__What to produce__: Continue the text on finite element analysis of wall-frame structures below, starting right after its last sentence.

This paper aims to propose an efficient method to conduct the preliminary analyses of medium or high-rise wall-frame structural systems with vertically varying properties. To this end, a finite element is formulated to take the shear deformation of the shear wall and the constrained moment of the link beam.
The differential equation of the structure is derived from the total potential energy. Its homogenous solutions are functions of initial parameters (deflections and inner forces). To solve the structure with vertically non-uniform properties, the authors first use the classical Timoshenko beam element and then heuristically propose a finite element that uses the initial parameter solutions as shape functions and is easier to implement. A post-processing method to compute the shear force in the frame and shear wall is developed. Modal analysis using the consistent mass matrix is also incorporated. Numerical examples demonstrate the accuracy and mesh independency of the proposed element.
The shear deformation of the shear wall and the constrained moment of the link beam significantly influence the static response of the structure. Taking into account the shear deformation can eliminate the misleading result of zero-base shear force of the frame and give much better predictions of the system natural frequencies.

__Information shown__:

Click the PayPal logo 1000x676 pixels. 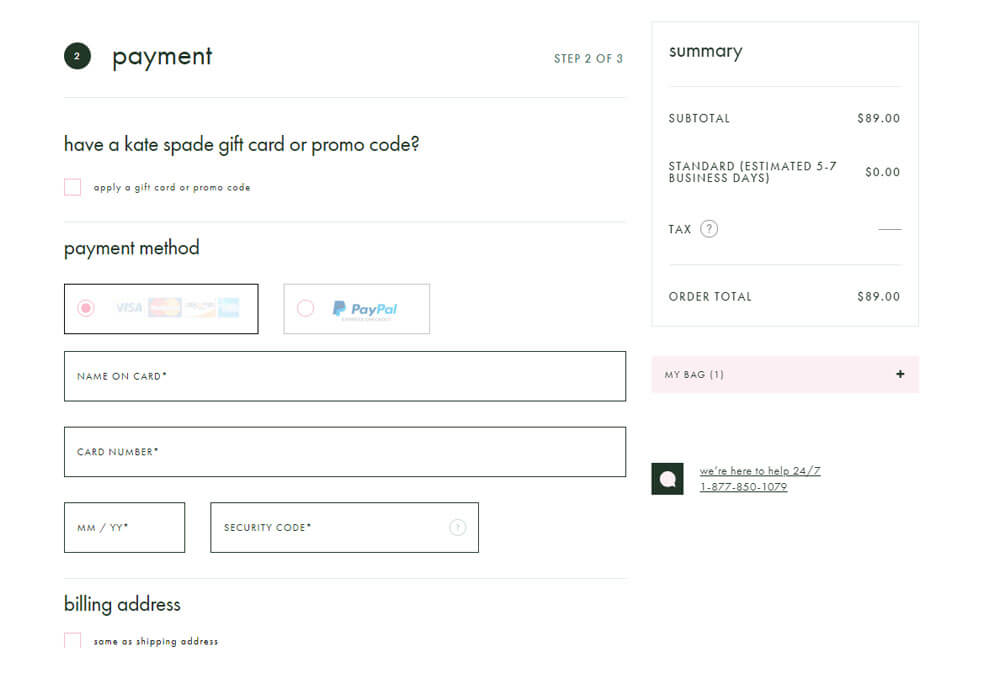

__Written response__:
The proposed method achieves higher accuracy than the classical approach most often used. The finite element formulation derived from transformations of the initial parameter solutions is simple and has superior numerical performance. The post-processing method allows for a fast determination of the shear force distributions in the shear wall and frame.
The first author gratefully acknowledges the support from the National Natural Science Foundation of China (Grant No.51278072) and China Scholarship Council Foundation (Grant No.201808430114).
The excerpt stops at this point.